The Learning Project Approach
Small Class Sizes
Whole Child Development
At the center of The Learning Project’s pedagogical approach are three main ideas. One, that our small class sizes and low student-to-teacher ratio allow for highly individualized and flexible teaching. The pace and difficulty of material presented in core subjects, such as math, reading and writing, are tailored to each child’s needs, monitored closely, and adjusted as needed. Meeting the needs of all our students is accomplished through the “workshop model,” a methodology that uses mini-lessons, independent practice, as well as partner and small group work. The second underlying principle in our instructional approach is incorporating as many hands-on and active learning opportunities as possible. We believe that tapping into children’s higher level, critical thinking skills (application, analysis, evaluation, and creation) not only cement a child’s understanding, but also make learning increasingly interesting and relevant. While a seriousness of purpose is present in our classrooms, so too is the cultivation of the joy of learning, sparks of creativity, and pride in work well done. Finally, in all that we do, the growth of the whole child, not just academic growth, is central. We actively teach children how to develop a growth mindset, a healthy response to challenges, how to constructively work as a group, and other personal and interpersonal skills needed for scholastic success and success in life.
The Learning Project does assign homework; the frequency and duration of assignments increases as the children get older. Homework, generally, is independent practice, and rarely involves the learning of new material. Homework helps children develop the study skills they will need in middle school and beyond, as well as reinforcing the new material they just learned.
The school embraces a value-added approach to technology, and integrates a variety of technology tools in the classroom in order to differentiate instruction and to teach critical 21st century skills. Each grade has iPads available for each child, and as the children get older, their use of technology during the day increases and becomes more sophisticated. Coding, robotics, music composition, photo editing, and varied applications in Google Suite are just some of the ways children get hands-on technology experience. This instruction is coupled with the school’s Thoughtful and Ethical Use of Technology curriculum, as we raise not only skilled, but socially and morally conscious technology users.

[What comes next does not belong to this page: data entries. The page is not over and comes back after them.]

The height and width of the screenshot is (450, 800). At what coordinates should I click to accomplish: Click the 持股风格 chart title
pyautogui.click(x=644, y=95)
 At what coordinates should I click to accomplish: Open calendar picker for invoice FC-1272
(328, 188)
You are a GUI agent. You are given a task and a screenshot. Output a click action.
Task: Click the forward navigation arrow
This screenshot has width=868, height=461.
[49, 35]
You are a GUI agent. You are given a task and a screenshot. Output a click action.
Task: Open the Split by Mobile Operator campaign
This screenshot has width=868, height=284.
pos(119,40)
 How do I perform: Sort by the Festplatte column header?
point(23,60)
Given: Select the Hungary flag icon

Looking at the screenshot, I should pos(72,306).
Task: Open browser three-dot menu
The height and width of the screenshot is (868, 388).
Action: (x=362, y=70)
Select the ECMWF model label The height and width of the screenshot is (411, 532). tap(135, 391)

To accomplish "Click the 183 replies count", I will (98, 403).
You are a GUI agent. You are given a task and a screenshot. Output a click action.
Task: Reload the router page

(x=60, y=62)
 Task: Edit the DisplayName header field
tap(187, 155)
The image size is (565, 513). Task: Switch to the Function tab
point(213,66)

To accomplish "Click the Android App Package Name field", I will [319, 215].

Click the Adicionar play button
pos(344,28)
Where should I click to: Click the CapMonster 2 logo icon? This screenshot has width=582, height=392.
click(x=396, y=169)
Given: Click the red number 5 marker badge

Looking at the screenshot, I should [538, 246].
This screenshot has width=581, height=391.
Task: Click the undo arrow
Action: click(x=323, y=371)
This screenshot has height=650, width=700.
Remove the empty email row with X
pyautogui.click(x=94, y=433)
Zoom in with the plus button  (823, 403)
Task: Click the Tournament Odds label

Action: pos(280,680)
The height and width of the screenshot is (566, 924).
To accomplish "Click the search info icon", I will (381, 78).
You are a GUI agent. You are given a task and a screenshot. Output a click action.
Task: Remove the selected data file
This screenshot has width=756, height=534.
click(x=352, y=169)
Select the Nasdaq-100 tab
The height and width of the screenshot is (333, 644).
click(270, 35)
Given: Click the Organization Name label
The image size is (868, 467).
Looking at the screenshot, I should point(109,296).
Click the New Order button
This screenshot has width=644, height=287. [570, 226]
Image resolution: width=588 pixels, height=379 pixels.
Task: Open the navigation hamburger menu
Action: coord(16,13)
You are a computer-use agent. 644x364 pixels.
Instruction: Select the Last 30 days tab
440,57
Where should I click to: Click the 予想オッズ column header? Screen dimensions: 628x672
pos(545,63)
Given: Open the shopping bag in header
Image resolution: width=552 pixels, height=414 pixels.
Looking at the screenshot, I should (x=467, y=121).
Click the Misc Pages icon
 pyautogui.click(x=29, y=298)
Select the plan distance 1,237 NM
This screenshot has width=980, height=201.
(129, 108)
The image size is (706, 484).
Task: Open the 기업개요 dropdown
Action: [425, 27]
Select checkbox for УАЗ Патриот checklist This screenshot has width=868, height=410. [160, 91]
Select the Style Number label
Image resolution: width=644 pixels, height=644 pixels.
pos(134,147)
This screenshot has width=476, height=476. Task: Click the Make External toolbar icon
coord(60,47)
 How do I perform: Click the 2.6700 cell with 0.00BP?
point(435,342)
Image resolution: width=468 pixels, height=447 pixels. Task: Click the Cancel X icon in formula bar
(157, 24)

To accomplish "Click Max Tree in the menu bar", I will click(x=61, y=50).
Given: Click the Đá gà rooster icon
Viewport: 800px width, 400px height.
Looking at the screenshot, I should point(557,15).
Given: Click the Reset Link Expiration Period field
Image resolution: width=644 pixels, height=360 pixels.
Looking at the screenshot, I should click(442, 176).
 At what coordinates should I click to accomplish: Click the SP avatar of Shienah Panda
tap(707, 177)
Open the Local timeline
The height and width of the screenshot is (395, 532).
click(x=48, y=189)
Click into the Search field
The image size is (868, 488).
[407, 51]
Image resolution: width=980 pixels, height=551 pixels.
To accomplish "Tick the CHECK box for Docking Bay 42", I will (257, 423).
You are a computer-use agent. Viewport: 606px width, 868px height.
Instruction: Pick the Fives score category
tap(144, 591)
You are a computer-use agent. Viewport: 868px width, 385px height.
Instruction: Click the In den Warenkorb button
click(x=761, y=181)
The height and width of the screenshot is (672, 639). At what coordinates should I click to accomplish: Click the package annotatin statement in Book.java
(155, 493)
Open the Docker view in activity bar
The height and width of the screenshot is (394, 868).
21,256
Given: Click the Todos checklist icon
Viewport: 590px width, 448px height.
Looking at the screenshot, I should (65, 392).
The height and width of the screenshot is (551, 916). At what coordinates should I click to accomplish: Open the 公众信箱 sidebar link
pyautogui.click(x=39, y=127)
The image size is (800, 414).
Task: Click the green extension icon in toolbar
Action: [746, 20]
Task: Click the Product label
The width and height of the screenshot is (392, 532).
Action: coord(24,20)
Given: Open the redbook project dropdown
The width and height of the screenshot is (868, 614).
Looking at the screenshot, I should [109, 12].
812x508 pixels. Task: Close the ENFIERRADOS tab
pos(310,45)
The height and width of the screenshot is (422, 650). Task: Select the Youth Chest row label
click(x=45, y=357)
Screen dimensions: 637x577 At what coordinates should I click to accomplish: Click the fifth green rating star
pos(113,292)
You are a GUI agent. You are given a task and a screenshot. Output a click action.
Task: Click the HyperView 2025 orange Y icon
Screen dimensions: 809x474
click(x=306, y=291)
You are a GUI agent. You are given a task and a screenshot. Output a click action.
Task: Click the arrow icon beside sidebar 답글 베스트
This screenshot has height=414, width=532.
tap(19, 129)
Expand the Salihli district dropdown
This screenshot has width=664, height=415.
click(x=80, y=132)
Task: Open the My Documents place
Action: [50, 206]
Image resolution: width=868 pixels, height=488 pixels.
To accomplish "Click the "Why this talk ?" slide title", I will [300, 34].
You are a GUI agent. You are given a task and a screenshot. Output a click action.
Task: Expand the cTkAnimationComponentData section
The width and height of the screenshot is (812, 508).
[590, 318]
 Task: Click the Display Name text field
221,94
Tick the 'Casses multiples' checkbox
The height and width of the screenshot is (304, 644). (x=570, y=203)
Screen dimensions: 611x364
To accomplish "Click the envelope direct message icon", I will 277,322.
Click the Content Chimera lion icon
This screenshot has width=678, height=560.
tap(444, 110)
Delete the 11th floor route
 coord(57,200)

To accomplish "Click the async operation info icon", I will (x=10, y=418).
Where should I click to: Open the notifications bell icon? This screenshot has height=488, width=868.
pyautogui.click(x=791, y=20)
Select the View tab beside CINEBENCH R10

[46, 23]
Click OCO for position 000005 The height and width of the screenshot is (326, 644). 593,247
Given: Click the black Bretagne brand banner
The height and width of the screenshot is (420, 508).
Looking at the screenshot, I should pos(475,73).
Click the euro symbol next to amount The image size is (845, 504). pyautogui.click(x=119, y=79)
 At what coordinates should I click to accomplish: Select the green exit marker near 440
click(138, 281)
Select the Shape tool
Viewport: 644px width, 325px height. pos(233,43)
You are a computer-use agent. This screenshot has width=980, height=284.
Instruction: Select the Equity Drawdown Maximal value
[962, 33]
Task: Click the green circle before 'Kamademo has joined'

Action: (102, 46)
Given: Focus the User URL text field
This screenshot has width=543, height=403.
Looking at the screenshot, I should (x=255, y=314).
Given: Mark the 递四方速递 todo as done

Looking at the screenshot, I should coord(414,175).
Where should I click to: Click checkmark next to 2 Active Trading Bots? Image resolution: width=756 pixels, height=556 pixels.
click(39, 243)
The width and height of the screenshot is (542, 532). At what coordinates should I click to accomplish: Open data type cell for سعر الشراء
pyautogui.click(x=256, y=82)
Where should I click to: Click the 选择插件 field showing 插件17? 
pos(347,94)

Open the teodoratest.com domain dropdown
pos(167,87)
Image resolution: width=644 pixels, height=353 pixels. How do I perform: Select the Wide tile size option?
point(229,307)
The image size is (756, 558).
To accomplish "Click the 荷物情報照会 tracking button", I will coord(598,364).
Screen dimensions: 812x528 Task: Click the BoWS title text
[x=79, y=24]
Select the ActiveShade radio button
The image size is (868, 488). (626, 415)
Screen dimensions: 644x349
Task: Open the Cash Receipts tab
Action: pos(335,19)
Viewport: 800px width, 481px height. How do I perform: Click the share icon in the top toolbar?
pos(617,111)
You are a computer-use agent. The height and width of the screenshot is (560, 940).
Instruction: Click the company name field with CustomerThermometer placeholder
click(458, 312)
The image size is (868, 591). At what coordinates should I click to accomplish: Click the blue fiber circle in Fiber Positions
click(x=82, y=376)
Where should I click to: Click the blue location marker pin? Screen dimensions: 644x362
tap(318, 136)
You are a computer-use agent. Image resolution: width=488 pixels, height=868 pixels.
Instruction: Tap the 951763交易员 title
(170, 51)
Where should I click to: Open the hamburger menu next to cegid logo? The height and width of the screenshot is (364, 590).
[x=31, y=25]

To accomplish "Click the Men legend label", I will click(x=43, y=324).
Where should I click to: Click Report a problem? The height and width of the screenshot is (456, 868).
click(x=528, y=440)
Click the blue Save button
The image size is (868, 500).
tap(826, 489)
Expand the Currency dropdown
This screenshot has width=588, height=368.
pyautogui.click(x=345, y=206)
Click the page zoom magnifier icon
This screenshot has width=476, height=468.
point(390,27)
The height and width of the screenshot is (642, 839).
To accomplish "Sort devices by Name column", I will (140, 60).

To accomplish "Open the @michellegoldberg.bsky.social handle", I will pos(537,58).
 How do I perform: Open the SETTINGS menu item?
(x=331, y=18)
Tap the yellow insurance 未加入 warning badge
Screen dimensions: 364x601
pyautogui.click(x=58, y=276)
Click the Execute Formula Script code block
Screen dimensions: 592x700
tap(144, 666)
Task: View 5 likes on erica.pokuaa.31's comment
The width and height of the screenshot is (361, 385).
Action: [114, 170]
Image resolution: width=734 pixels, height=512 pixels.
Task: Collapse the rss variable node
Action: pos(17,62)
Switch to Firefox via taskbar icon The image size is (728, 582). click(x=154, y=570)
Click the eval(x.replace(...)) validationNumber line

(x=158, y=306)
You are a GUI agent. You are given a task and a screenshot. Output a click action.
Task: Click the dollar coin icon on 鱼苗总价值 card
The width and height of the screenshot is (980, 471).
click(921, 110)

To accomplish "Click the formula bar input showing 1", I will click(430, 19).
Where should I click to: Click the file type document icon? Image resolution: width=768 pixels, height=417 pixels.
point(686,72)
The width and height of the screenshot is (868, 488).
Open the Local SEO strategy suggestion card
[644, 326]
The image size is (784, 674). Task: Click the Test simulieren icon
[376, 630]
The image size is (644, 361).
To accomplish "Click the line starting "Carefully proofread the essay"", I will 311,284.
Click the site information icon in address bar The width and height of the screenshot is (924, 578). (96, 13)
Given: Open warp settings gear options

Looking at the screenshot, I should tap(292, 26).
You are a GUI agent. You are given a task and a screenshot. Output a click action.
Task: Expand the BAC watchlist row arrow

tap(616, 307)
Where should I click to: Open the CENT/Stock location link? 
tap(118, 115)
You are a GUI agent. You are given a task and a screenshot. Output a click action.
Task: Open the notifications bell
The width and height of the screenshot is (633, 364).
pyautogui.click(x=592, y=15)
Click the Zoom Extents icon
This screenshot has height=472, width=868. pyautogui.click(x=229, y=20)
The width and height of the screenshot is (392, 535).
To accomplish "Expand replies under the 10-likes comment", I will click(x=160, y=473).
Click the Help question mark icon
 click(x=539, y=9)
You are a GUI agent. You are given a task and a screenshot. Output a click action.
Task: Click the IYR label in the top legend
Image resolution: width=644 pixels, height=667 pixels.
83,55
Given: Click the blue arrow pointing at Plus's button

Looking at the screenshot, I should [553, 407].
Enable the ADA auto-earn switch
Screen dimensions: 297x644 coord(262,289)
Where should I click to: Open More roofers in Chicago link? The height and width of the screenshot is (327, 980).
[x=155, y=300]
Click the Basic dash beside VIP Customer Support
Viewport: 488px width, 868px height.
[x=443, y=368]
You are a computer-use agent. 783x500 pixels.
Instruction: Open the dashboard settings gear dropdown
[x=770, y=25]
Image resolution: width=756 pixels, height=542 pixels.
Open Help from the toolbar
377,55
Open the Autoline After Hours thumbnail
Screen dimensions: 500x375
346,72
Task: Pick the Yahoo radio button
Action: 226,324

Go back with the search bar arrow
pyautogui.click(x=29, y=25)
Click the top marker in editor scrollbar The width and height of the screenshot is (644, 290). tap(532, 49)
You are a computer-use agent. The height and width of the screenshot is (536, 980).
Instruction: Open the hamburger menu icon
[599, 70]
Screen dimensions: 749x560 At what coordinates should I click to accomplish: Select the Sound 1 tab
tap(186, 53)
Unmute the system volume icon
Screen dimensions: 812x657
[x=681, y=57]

The Learning Project believes intentional and sequential curricula across subjects ensures continuity and progress during a student’s seven years. Curricular materials are continually evaluated for their rigor and the school deliberately selects curricula that include a diverse range of experiences and perspectives.
A benefit of having a set curriculum and supporting materials is that teachers can spend most of their planning time developing innovative ways to present material and creative opportunities for students to engage with topics and concepts. Likewise, teachers are able to focus on differentiating their instruction to meet the needs of all students.